Monday, July 30, 2007

Mama has a brand-new tool

As the wife of a man who has virtually every tool ever invented by humankind -- I am truly not exaggerating here; our garage is so full of tools and equipment that there is no room for cars and hardly any room to walk -- you would think I have any kind of tool at my disposal (or at least have the tool-wielding husband at my disposal).

Nope. (And don't try to write a sentence like that at home.)

Flyaby has sooo many toys that require batteries. And toy companies enjoy tweaking parents by hiding the battery compartments behind plastic doors that are screwed shut. In order to change the batteries, you need a screwdriver (usually a Philips head) to open it up just to change the batteries. But when your husband hoards tools, and is never around when batteries decide to die, what's a mama to do?

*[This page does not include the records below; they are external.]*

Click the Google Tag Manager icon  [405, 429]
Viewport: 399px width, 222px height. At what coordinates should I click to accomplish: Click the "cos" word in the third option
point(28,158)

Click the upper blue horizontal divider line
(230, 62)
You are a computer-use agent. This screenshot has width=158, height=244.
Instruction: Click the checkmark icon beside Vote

I bought myself -- gulp -- my first tool, my own tool, a screwdriver.

Not just any screwdriver. This has a nifty wheel around it that holds several different kinds of heads, so it's like having five different screwdrivers. I am ready for anything that needs to be opened or shut! I could, in theory, put things together! I could build something! I could set up the flat-panel LCD HDTV 5 Minutes for Mom is giving away from Best Buy!

Even though all I really want to do is change batteries in Fly's toys, I am enjoying being the owner and user of a screwdriver. This simple little pleasure is especially sweet because I haven't told JP about my new-found battery-changing freedom. I have hidden my screwdriver from him. Mostly, I'm afraid he will snag it for himself and toss it in among his other tools, where it will be lost among so many other tools in that great tool abyss known as our garage. No, I think my little tool will remain hidden, with Flybaby's best interests at heart.

Sometimes, keeping a secret from your husband can be a good thing.

And if my son grows up seeing his mama putting things together with her own tool, that's a good thing, too.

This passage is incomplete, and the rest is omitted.